The Wondrous Star

I have a new therapist, his name is Bleep. This is really neither here nor there, except he is the reason I have lately been in touch with the ten-year-old me — with some spillover to the nine and eleven and twelve-year-old me’s. Prior to being in touch with the ten-year-old me,  it was suggested that I keep a journal of negative thoughts. I’m no dummy. This is a classic therapist’s parlor trick, one cleverly deployed when they see that your time is almost up. “You might try keeping a journal of negative thoughts, and then, challenge those negative thoughts.” I always nod and agree to do this but like am I really going to whip out my journal every time a stinkbug lands in my coffee cup, which happens a lot more than I’d care to admit, our house being infested with them?   Plus I think Bleep doesn’t really like my insurance plan. I don’t think it pays him enough, so I don’t want to push him too far with negativity. Maybe that’s why he suggested we till the more fertile fields of my youth, plow up the past, find out just when all this trouble began.

So I’ve been spending a lot of time on my own couch, on my own dime, thinking about when I was ten. I will be 59 in two days, so reaching back almost 50 years really stretches some brain muscles that haven’t been used in ages. Memories appear like fragments, they surface like Koi fish in a dirty pond — or that mysterious little plastic answer cube in a Magic 8 Ball. It’s amazing anything is swimming down there at all, but sure enough, up comes a memory of my brother and I playing barefoot in the little stream behind our house, turning over rocks and catching crayfish, and I can almost see what we’re wearing, and I can almost remember what color our house was, but I know it is summer and the days are long and there are so very many of them. But is this the ten-year-old me or the eight-year-old me? Because the nine-year-old me had a different story, mom is missing this summer. She has had a nervous breakdown and is in a clinic for six weeks, and I am having nightmares, one of which I still remember. I’ll have to remember to tell all this to Bleep. But I am thinking, the crayfish boy was too carefree, it must have been a memory from before 1970. And I think I know this because twenty years ago I discovered a photo I had never seen before, a photograph of myself at age 10 or 11, sitting on the side steps outside my house in Denville, New Jersey. There I am, but with an expression I have never seen before. I am looking at the camera but not mugging for it, and my eyes have such a deep, wistful, serious, faraway gaze, that to look at the photograph even now it to meet my future, present self in those young eyes. That was a post nervous breakdown photo. That was a picture from when things were not picture perfect, from a time when my parents’ marriage was rapidly falling apart. What had happened just before that picture was taken? Had I learned we were selling the house where I grew up and moving to Florida? My world was being turned upside down and inside out. The people on whom I depended were becoming undependable, and if it wasn’t their fault it was still pretty scary. 

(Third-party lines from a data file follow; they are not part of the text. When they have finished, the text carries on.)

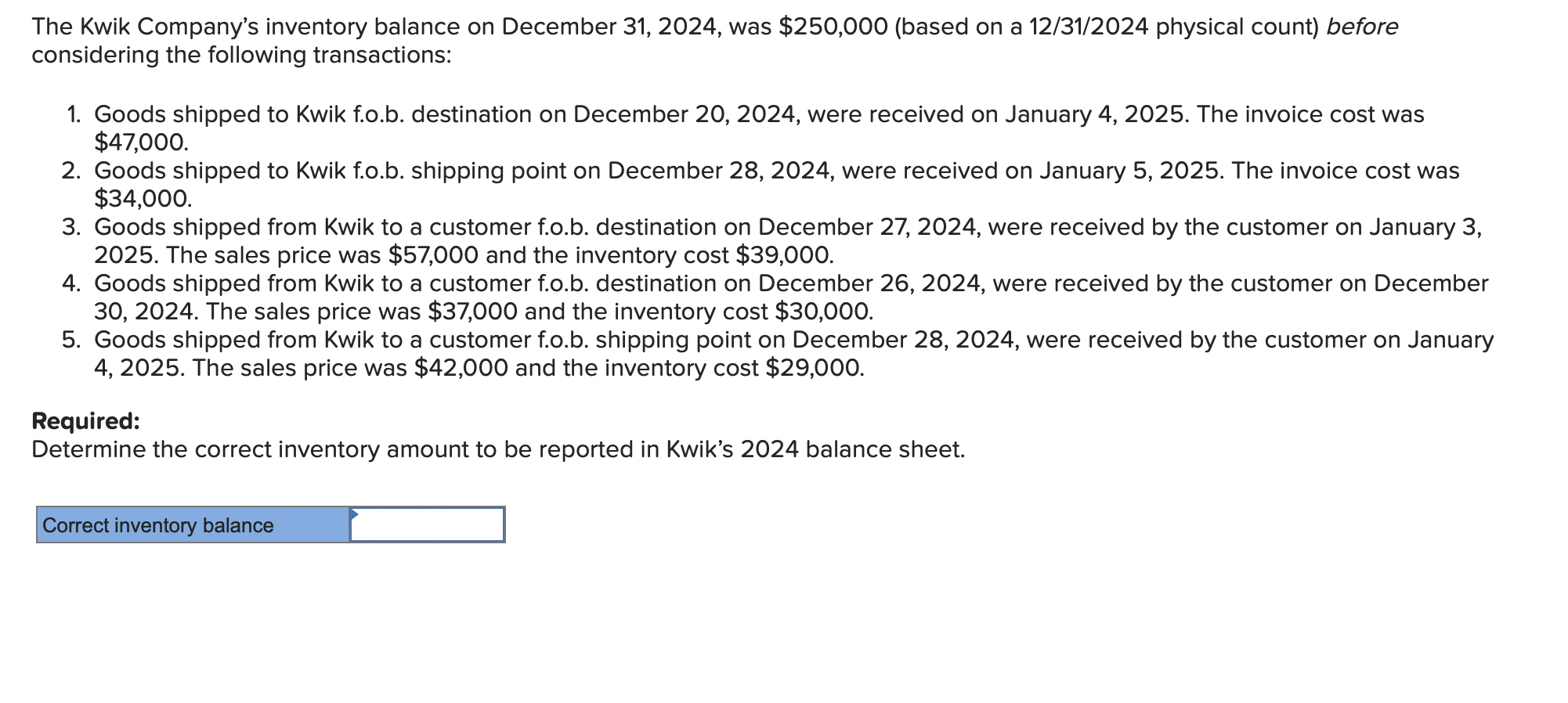Click the $250,000 inventory balance amount
Image resolution: width=1568 pixels, height=703 pixels.
tap(833, 27)
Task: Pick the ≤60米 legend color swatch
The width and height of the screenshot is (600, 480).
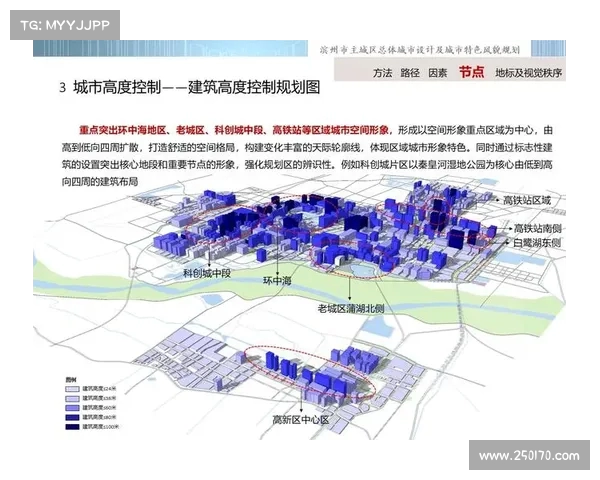Action: pyautogui.click(x=74, y=408)
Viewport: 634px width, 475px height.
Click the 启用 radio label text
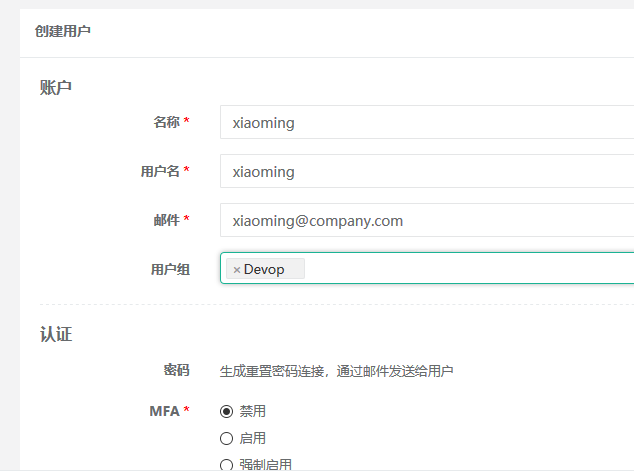coord(253,438)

My parents have been divorced for 50 years, but they are still alive, and I am grateful for that. I think I stopped being angry at them as soon as I was about their age when they divorced — 31!  So young. In fact, by the time I was in my late twenties and saw how hard it was being an adult, I felt like a jerk for ever being angry with them at all. No one teaches you how to be married, or, really, how to be a parent. We are supposed to learn by example but my parents’ parents screwed up for them, they screwed up for me and I screwed up for my daughter. Or did they and did I? Maybe life is supposed to be really messy and chaotic, or it isn’t a question of whether it is supposed to be one way or another but it just is.  I telephoned (does anyone really say telephoned anymore?) my father in Mississippi the other day —

DAD: I’m telling you son, this Trump is starting to look like a real jerk.

ME: Starting to?

—  To ask him about some dates and events that I was trying to get straight for my next conversation with Bleep. We spoke at length about that period in our lives, and I began to wonder if I was opening up old wounds, but it was cathartic, I think for both of us. It’s not that we have made any conscious effort to refrain from talking about that era, but my father and I are not that close, and somehow speaking about this time in our lives when we were a close family, brought us back around, as if we were sharing the same telescope, looking at a wondrous star.

If I could go back in time to the ten-year-old me,  —  or the pre-nervous breakdown me — is there any advice I could give myself? I doubt it. If anything, I would be asking nine-year-old me for advice, on how to catch crayfish, or build a lunar lander model, or how to win at Skee Ball at Asbury Park. What I want now, more than anything  in this time of pandemics and climate change and ecological and political disaster, is to see the world again with all the wide-eyed wonder of a child.